TO DO
An identical copy of all records below is to be written out.

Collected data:
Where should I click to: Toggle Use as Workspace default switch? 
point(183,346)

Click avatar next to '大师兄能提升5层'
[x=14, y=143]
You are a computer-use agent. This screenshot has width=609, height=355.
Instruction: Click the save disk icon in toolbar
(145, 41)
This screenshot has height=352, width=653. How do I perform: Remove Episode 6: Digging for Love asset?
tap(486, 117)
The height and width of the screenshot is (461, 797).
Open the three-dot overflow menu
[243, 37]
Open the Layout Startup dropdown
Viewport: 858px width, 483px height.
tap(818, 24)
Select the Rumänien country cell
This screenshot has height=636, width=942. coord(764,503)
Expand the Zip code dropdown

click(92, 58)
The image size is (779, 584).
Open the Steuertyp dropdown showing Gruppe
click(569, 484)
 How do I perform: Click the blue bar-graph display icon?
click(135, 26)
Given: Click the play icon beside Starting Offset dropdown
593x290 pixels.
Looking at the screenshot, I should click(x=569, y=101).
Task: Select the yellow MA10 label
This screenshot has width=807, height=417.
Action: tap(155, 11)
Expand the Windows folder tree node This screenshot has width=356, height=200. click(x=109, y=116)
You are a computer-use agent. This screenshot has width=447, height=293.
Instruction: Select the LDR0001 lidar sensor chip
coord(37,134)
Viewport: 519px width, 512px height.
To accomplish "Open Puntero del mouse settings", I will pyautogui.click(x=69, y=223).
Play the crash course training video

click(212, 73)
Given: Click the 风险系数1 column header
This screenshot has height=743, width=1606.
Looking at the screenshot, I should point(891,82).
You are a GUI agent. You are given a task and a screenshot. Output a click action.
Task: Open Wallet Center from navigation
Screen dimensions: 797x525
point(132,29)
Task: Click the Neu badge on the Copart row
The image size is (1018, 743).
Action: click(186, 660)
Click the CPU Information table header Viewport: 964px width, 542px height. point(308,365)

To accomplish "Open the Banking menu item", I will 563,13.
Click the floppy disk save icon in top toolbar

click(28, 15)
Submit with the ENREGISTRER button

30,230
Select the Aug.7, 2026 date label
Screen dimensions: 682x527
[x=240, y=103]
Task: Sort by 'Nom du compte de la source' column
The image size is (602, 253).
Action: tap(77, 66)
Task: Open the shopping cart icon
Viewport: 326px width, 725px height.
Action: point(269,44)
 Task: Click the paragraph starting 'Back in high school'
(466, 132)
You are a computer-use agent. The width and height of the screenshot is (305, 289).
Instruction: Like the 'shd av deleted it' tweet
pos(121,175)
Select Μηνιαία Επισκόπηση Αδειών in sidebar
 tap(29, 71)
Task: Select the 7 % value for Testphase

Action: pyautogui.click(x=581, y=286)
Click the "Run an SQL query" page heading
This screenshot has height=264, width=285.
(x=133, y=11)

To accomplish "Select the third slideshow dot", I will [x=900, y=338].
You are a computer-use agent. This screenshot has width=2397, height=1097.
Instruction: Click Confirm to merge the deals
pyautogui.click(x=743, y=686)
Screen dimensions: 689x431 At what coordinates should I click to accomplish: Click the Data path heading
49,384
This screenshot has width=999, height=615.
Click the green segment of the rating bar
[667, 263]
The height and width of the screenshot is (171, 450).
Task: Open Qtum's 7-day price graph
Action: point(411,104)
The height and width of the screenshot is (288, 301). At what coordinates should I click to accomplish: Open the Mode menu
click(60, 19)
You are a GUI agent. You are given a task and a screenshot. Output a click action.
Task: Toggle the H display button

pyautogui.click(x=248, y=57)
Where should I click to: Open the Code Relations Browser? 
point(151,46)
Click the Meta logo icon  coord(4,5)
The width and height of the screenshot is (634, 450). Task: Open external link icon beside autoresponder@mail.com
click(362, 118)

REPLY TO THE TASK
Where should I click to: Toggle Use as Workspace default switch? 
point(183,346)

Click avatar next to '大师兄能提升5层'
[x=14, y=143]
You are a computer-use agent. This screenshot has width=609, height=355.
Instruction: Click the save disk icon in toolbar
(145, 41)
This screenshot has height=352, width=653. How do I perform: Remove Episode 6: Digging for Love asset?
tap(486, 117)
The height and width of the screenshot is (461, 797).
Open the three-dot overflow menu
[243, 37]
Open the Layout Startup dropdown
Viewport: 858px width, 483px height.
tap(818, 24)
Select the Rumänien country cell
This screenshot has height=636, width=942. coord(764,503)
Expand the Zip code dropdown

click(92, 58)
The image size is (779, 584).
Open the Steuertyp dropdown showing Gruppe
click(569, 484)
 How do I perform: Click the blue bar-graph display icon?
click(135, 26)
Given: Click the play icon beside Starting Offset dropdown
593x290 pixels.
Looking at the screenshot, I should click(x=569, y=101).
Task: Select the yellow MA10 label
This screenshot has width=807, height=417.
Action: tap(155, 11)
Expand the Windows folder tree node This screenshot has width=356, height=200. click(x=109, y=116)
You are a computer-use agent. This screenshot has width=447, height=293.
Instruction: Select the LDR0001 lidar sensor chip
coord(37,134)
Viewport: 519px width, 512px height.
To accomplish "Open Puntero del mouse settings", I will pyautogui.click(x=69, y=223).
Play the crash course training video

click(212, 73)
Given: Click the 风险系数1 column header
This screenshot has height=743, width=1606.
Looking at the screenshot, I should point(891,82).
You are a GUI agent. You are given a task and a screenshot. Output a click action.
Task: Open Wallet Center from navigation
Screen dimensions: 797x525
point(132,29)
Task: Click the Neu badge on the Copart row
The image size is (1018, 743).
Action: click(186, 660)
Click the CPU Information table header Viewport: 964px width, 542px height. point(308,365)

To accomplish "Open the Banking menu item", I will 563,13.
Click the floppy disk save icon in top toolbar

click(28, 15)
Submit with the ENREGISTRER button

30,230
Select the Aug.7, 2026 date label
Screen dimensions: 682x527
[x=240, y=103]
Task: Sort by 'Nom du compte de la source' column
The image size is (602, 253).
Action: tap(77, 66)
Task: Open the shopping cart icon
Viewport: 326px width, 725px height.
Action: point(269,44)
 Task: Click the paragraph starting 'Back in high school'
(466, 132)
You are a computer-use agent. The width and height of the screenshot is (305, 289).
Instruction: Like the 'shd av deleted it' tweet
pos(121,175)
Select Μηνιαία Επισκόπηση Αδειών in sidebar
 tap(29, 71)
Task: Select the 7 % value for Testphase

Action: pyautogui.click(x=581, y=286)
Click the "Run an SQL query" page heading
This screenshot has height=264, width=285.
(x=133, y=11)

To accomplish "Select the third slideshow dot", I will [x=900, y=338].
You are a computer-use agent. This screenshot has width=2397, height=1097.
Instruction: Click Confirm to merge the deals
pyautogui.click(x=743, y=686)
Screen dimensions: 689x431 At what coordinates should I click to accomplish: Click the Data path heading
49,384
This screenshot has width=999, height=615.
Click the green segment of the rating bar
[667, 263]
The height and width of the screenshot is (171, 450).
Task: Open Qtum's 7-day price graph
Action: point(411,104)
The height and width of the screenshot is (288, 301). At what coordinates should I click to accomplish: Open the Mode menu
click(60, 19)
You are a GUI agent. You are given a task and a screenshot. Output a click action.
Task: Toggle the H display button

pyautogui.click(x=248, y=57)
Where should I click to: Open the Code Relations Browser? 
point(151,46)
Click the Meta logo icon  coord(4,5)
The width and height of the screenshot is (634, 450). Task: Open external link icon beside autoresponder@mail.com
click(362, 118)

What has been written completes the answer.